日本人の勝算 人口減少×高齢化×資本主義

 

日本人の勝算: 人口減少×高齢化×資本主義

日本人の勝算: 人口減少×高齢化×資本主義

 

 参加している読書会の課題図書に指定されていて、読みました。

著者の主張は、是非、本書で読んでいただきたいと思いますが、法定の最低賃金を積極的に大きく引き上げ、日本における生産性を上げることを強く主張しています。他の点も含め、主張には賛成できると思いましたが、では、日本でそれらが実行できるかというと、到底できないだろうとも思いました。

経済的合理性の上では正しくても、最低賃金を、著者が言うように積極的に大きく引き上げれば、弱小中小企業の多くが行き詰まり、特に地方で、行き場を失った人が続出するでしょう。
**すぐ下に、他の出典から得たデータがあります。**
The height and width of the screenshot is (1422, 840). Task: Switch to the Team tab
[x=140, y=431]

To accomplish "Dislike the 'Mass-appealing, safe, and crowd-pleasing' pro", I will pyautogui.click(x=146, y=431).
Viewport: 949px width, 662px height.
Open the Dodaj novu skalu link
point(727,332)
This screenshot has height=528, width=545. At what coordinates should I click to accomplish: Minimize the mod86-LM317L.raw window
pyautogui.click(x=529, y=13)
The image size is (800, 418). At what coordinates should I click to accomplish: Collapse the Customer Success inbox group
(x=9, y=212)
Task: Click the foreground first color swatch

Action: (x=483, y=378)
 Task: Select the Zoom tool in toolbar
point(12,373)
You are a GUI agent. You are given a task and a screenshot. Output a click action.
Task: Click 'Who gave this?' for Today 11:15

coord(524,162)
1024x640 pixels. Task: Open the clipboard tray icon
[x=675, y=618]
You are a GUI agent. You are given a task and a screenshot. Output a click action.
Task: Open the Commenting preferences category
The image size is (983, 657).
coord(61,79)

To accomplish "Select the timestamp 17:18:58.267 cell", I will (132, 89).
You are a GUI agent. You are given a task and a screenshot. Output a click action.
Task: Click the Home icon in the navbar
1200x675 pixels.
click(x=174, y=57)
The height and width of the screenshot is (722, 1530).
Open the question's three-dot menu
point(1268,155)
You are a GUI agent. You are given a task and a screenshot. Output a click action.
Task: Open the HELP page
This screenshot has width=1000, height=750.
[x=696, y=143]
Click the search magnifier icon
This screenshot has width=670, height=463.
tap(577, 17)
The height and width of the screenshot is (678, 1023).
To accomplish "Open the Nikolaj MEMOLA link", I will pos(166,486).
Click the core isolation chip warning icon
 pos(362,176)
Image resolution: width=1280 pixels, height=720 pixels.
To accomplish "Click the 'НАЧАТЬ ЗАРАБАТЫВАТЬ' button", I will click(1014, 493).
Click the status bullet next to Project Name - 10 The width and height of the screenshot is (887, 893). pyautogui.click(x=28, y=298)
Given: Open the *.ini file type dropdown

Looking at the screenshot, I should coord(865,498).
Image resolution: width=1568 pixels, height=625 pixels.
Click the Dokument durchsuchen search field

行き詰まるのは行き詰まるだけの理由があるからだ、中小企業はどんどん統合して生き残りを図るべきだ、行き場を失う人が出ないように経済構造自体を変えるべきだと、それは全くその通りですが、日本の政治がそういう大胆な動きをすることは、革命でも起きない限り無理でしょう。自民党の有力な支持基盤は、そんなことが起きれば困る人々を大量に抱えていますし、労働組合も、労使協調路線をとるものが多い現状で、会社が潰れるようなことはやめてくれということになるでしょう。

かくして、著者の主張が政治上で採用されることはなく、日本は緩慢に滅びへと進んでいくことになるでしょう。残念なことですが。